In a moment where salience around the scientific process is at its highest, studying research visibility in the mass media is crucial. In new research, to be presented at the annual conference of the Royal Economic Society, Eleonora Alabrese from the University of Warwick and the QAPEC Research Centre looks at how media coverage can help the auto-correcting process of science.
Online visibility may affect the level of scrutiny from the scientific community or even inform previously unaware scientists that a retraction has occurred, leading to differential punishment. Research findings show that media presence strongly aggravates the reputational effects of a retraction:
- Retracted articles experience 30% larger citation-losses in the presence of media coverage, and the remaining post-citations are often explicit in acknowledging that the paper is indeed retracted.
- The aggravating effect of media coverage is observed only for hard sciences (e.g., health, physics), suggesting distinct publication practices, and different topic salience may influence the visibility of a retraction.
Research visibility can also influence the rate at which bad science gets uncovered. The research shows that:
- While retractions are generally less common for newsworthy topics, unexpected media coverage leads to higher chances of a paper becoming discredited.
- Academic journals that often publish newsworthy articles are also those where retractions appear faster.
While the media seems to help the scientific community, this could generate unintended consequences for the audience of the mainstream media: the general public. This research indeed shows that newspapers, as opposed to blogs, are more likely to advertise the publication of a paper, whereas blogs are more likely to inform about retractions.

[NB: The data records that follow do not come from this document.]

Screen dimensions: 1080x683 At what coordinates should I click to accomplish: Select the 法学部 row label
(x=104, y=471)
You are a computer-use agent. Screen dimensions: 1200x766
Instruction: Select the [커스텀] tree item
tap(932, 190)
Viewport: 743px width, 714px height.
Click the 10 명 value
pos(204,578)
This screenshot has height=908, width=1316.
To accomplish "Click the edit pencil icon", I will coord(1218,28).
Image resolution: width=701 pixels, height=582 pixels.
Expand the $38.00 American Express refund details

This lack of full information could influence public perceptions of scholars’ trustworthiness. Such unintended effects are therefore a fertile area for future research.
How was the research carried out?
The evidence combines data from the RetractionWatch repository of discredited research, together with data on research paper citations from Scopus and Scite.ai, while media coverage data are extracted from Altmetric.
To study the causal effect of media coverage on citations, the author compares discredited research that had gained online popularity (at the time of publication) to similar but never discredited research. This similar research best simulates the citation path retracted papers might have taken, absent the negative “shock” of retraction.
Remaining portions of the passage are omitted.